» Your goal:
Output every line of the records below as a JSON list of strings, one string per line, skipping blank lines. Leave the pictures out.

# Input data start

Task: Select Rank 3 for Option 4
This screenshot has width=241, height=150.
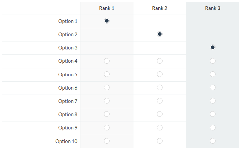Action: [x=213, y=61]
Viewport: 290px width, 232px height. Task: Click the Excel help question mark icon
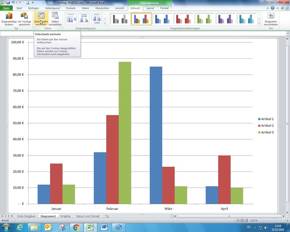click(x=272, y=8)
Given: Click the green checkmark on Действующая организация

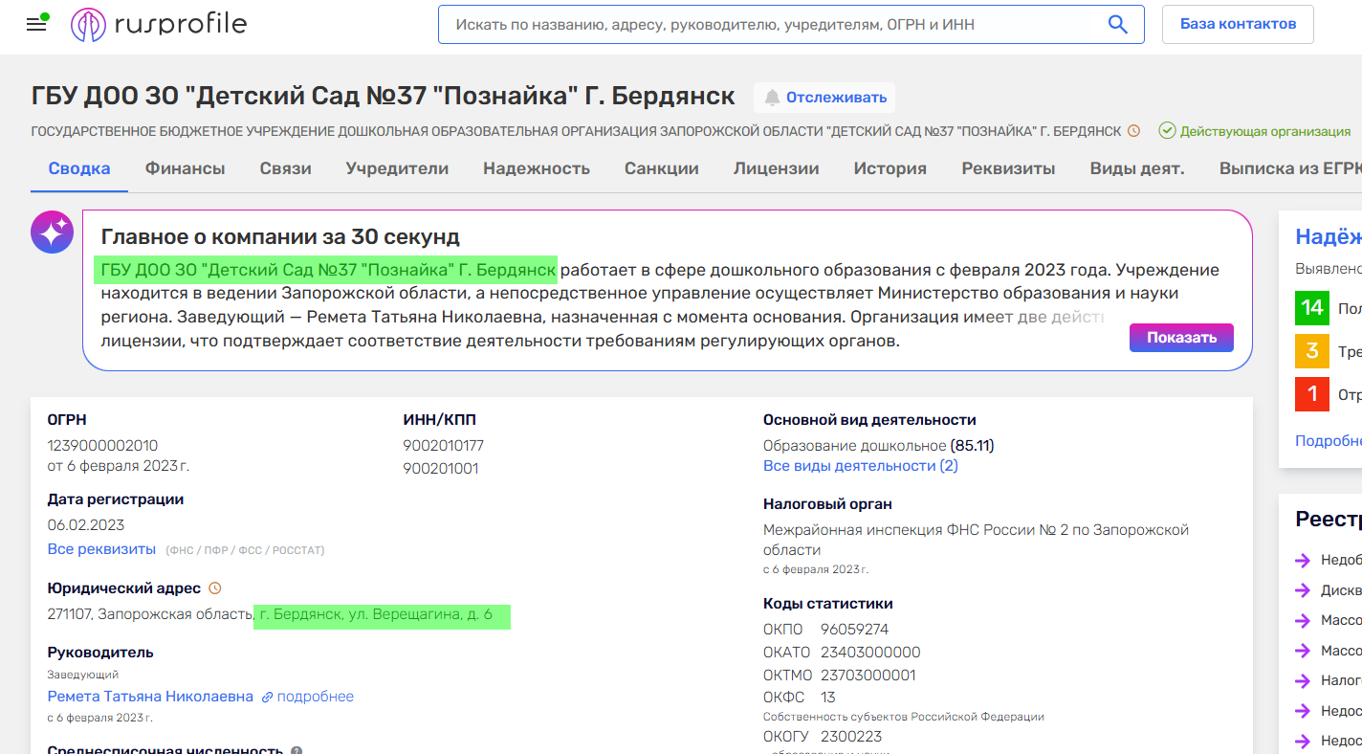Looking at the screenshot, I should tap(1169, 131).
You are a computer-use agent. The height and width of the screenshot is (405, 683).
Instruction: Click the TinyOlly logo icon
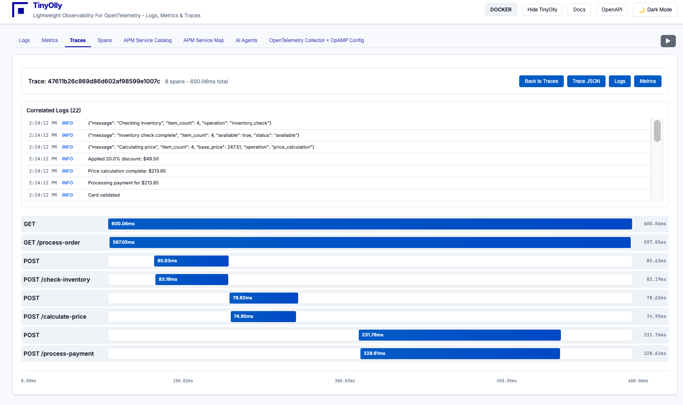click(20, 10)
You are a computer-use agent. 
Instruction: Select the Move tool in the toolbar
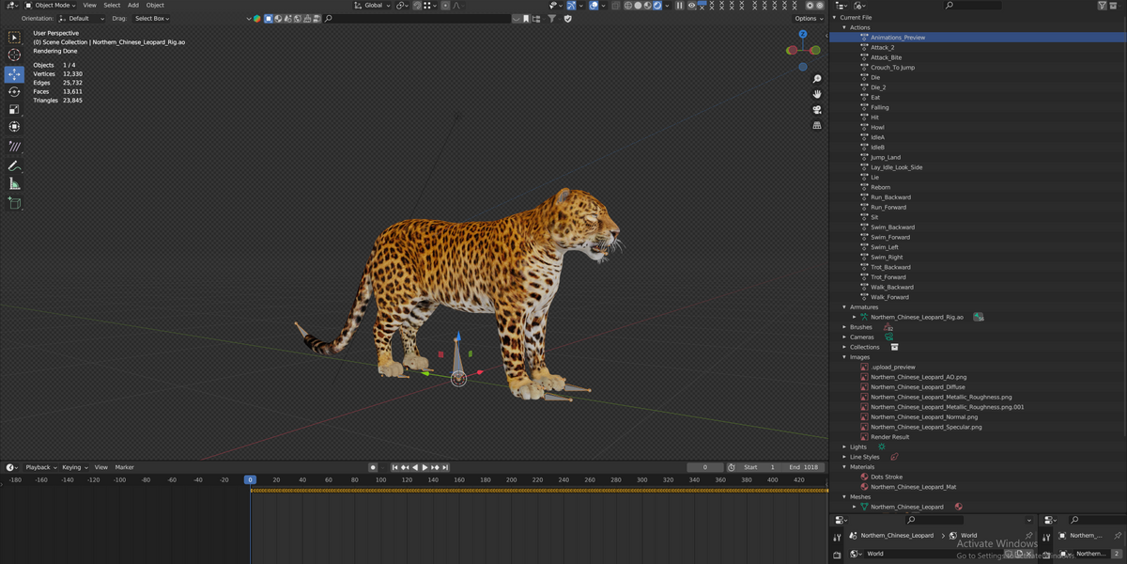(x=14, y=74)
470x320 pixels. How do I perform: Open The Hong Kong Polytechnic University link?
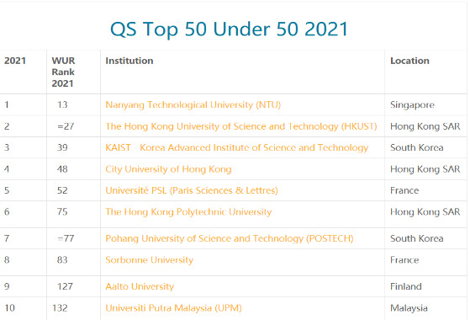pos(188,212)

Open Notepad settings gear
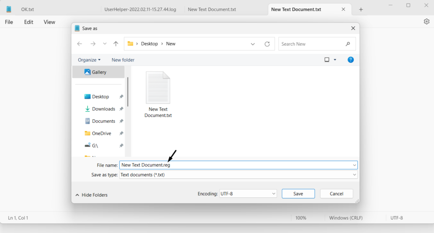(x=426, y=22)
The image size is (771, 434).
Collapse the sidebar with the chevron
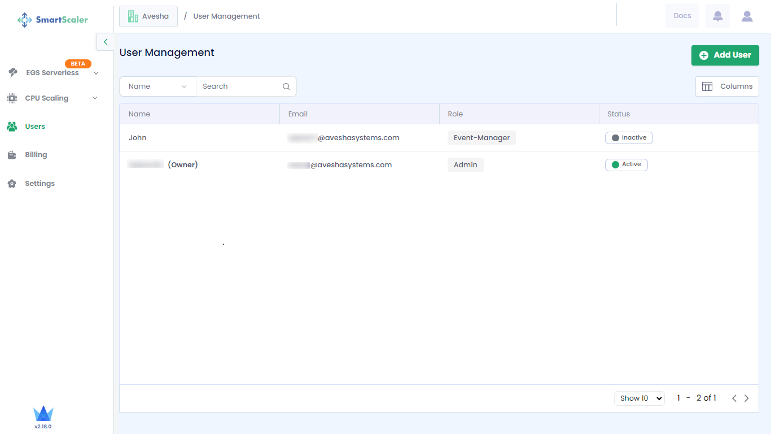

# Input data end

» Result for this exercise:
[
  "Task: Select Rank 3 for Option 4",
  "This screenshot has width=241, height=150.",
  "Action: [x=213, y=61]",
  "Viewport: 290px width, 232px height. Task: Click the Excel help question mark icon",
  "click(x=272, y=8)",
  "Given: Click the green checkmark on Действующая организация",
  "Looking at the screenshot, I should tap(1169, 131).",
  "You are a computer-use agent. The height and width of the screenshot is (405, 683).",
  "Instruction: Click the TinyOlly logo icon",
  "click(20, 10)",
  "You are a computer-use agent. ",
  "Instruction: Select the Move tool in the toolbar",
  "(x=14, y=74)",
  "470x320 pixels. How do I perform: Open The Hong Kong Polytechnic University link?",
  "pos(188,212)",
  "Open Notepad settings gear",
  "(x=426, y=22)",
  "The image size is (771, 434).",
  "Collapse the sidebar with the chevron"
]